I’m a minority partner in a large scale food business that I helped start several years ago. We had significant traction in our initial offerings, and have pivoted multiple times to adjust to more scalable opportunities that became available to us. We’ve done what we needed to survive, but due to the shifts, our partnership has devolved into dysfunction.
The primary partners have little in the day to day and are essentially disconnected and allow managers to handle specific functions. We do have a viable product and there is significant traction and opportunity on the horizon with it. However, due to the internal dysfunction, I am extremely skeptical in our team being able to execute – especially at the scale of our impending opportunities.
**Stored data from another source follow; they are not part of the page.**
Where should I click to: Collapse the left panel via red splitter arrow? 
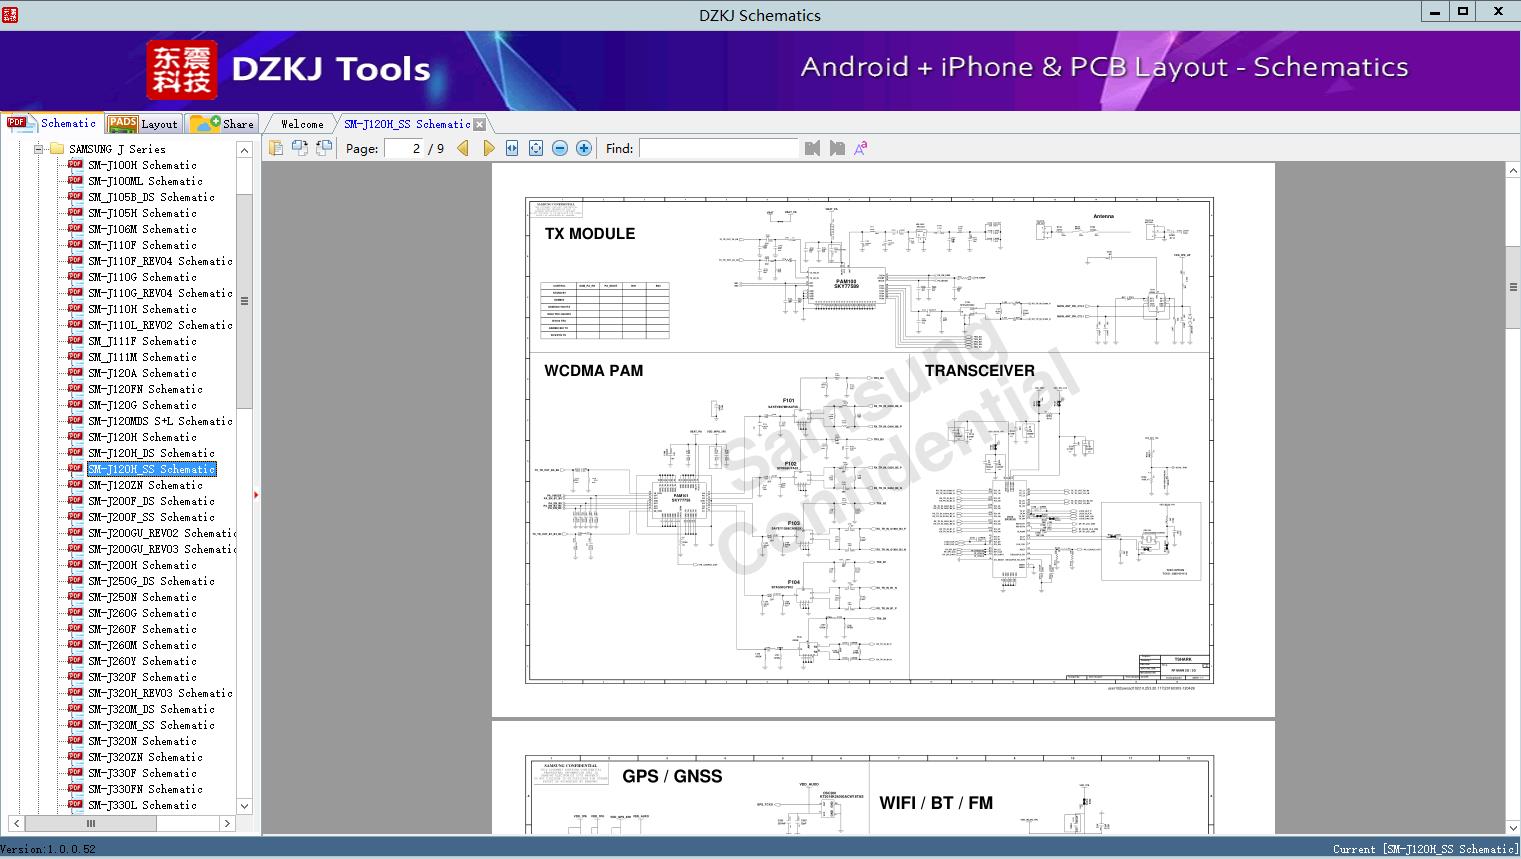[x=256, y=494]
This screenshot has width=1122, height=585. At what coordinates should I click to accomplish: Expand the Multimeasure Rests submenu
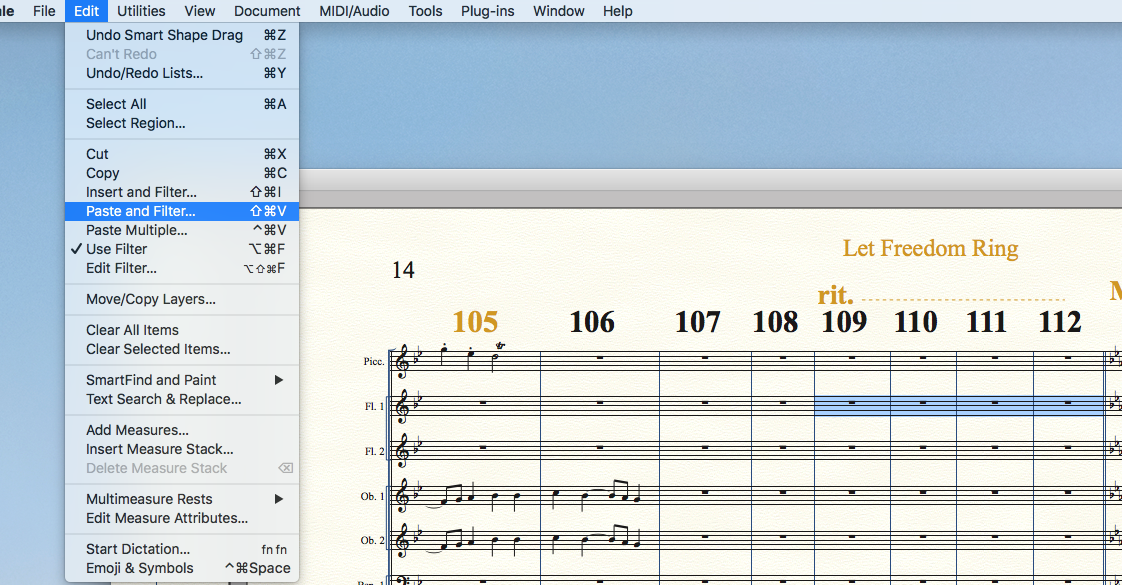(149, 499)
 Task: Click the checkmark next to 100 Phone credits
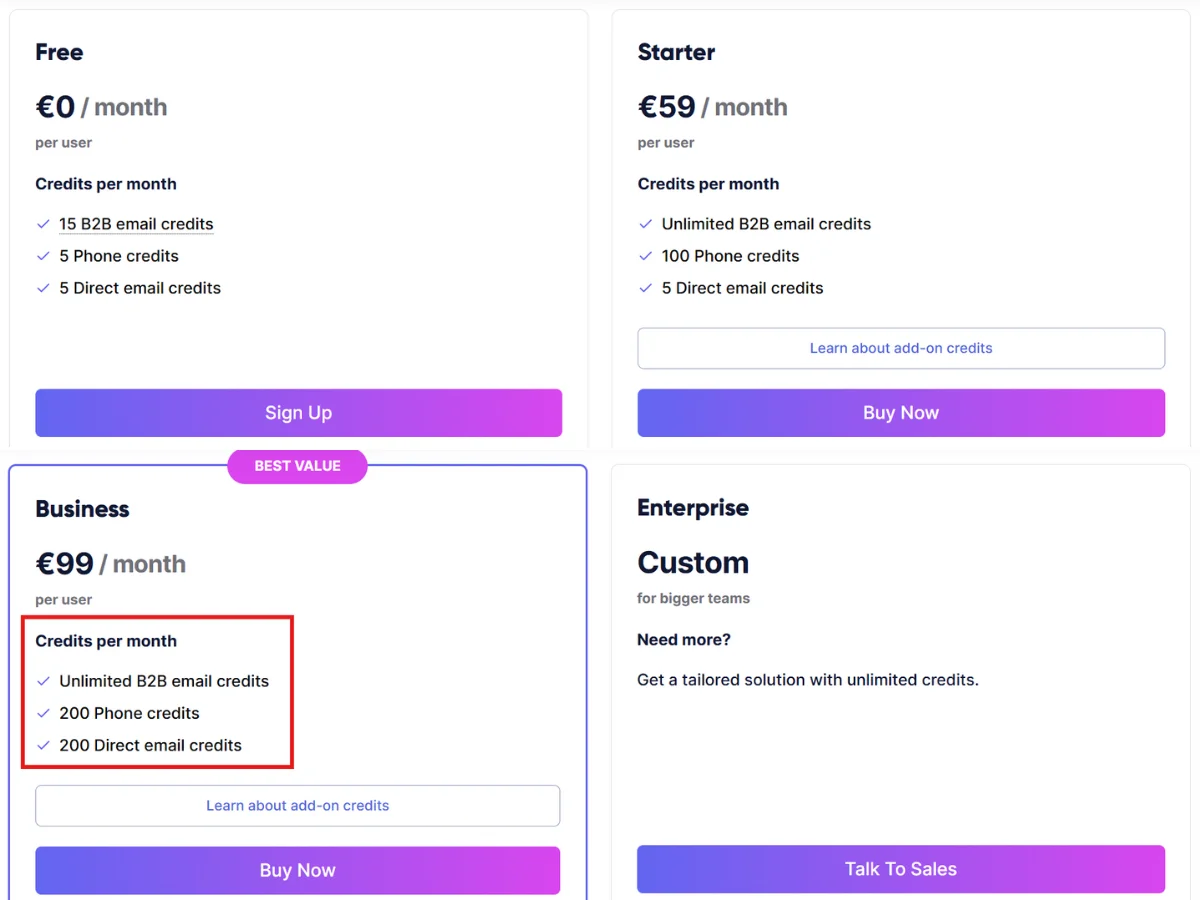[646, 256]
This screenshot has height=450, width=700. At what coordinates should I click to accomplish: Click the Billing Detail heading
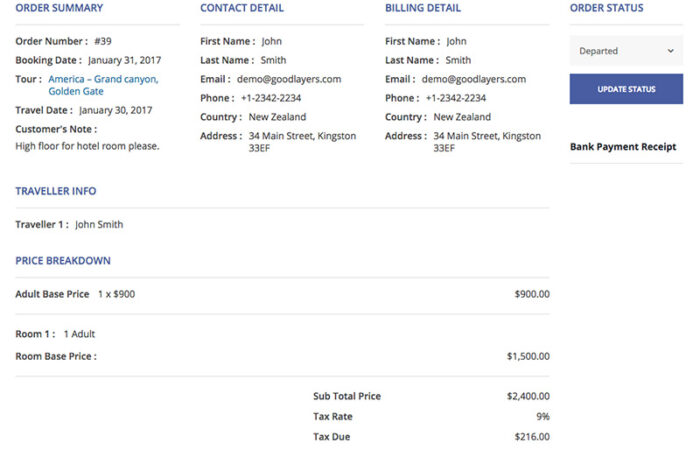pyautogui.click(x=423, y=8)
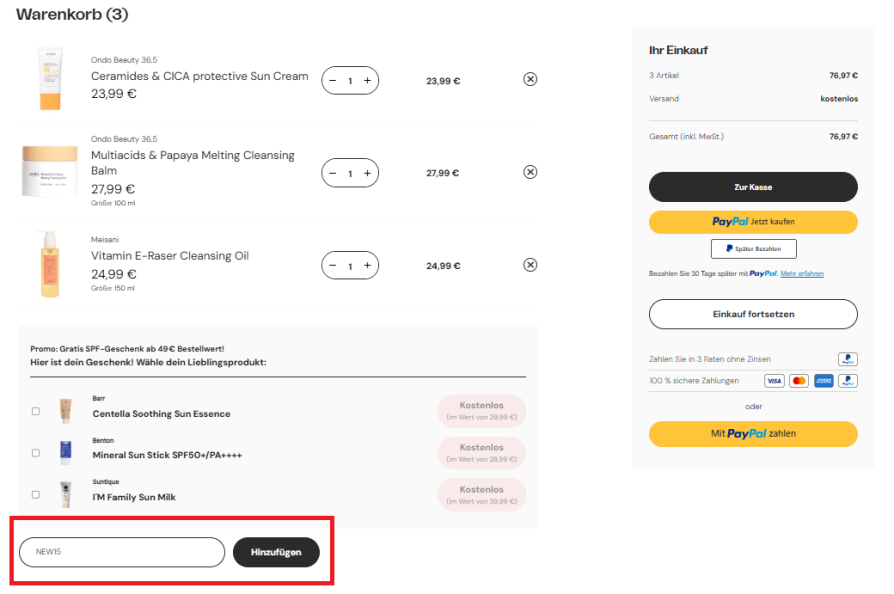The width and height of the screenshot is (894, 594).
Task: Delete Vitamin E-Raser Cleansing Oil from cart
Action: [530, 265]
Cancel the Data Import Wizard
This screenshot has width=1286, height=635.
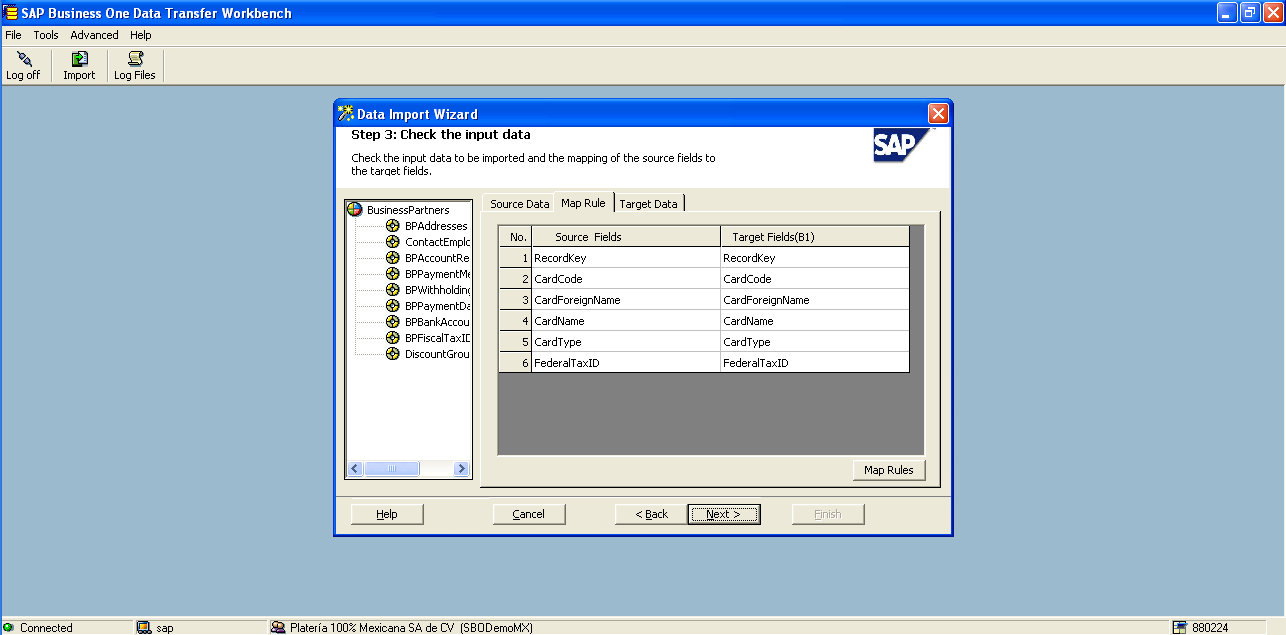pyautogui.click(x=529, y=514)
As a team, our long term planning ends up akin to shooting from the hip — not the brightest idea with what is essentially a manufacturing operation.
Our saving grace is that the opportunity is large enough that we continue to have many investors wanting to buy in (when we need money) — diluting us further — which allows us to continue to stay afloat but barely survive when we continuously underperform on the opportunities given, but now with a much higher monthly overhead cost due to the opportunity’s increased scale. It’s incredibly disheartening to see such opportunity not maximized. I almost get the feeling that we are simply scaling to be larger to become “too big to fail” by our investor’s egos, suppliers, etc, but never really fixing the foundation (right team and methods) to scale properly. Worst of all is the time spent feeling that I’m wasting precious time/energy on this project. I’ve privately touched on this in a gentler way with my partners so that it doesn’t become personal, but I didn’t perceive that the other partners genuinely want to change their behavior so we continue the status quo.
My biggest fear is that I leave now with the opportunity so large that an established player acquires us to gain market share in this niche, but I see myself caring less each day because of the lack of vision and execution. And honestly, it simply goes against how I imagined my company to have evolved into. Have I stayed past my welcome? What would you suggest?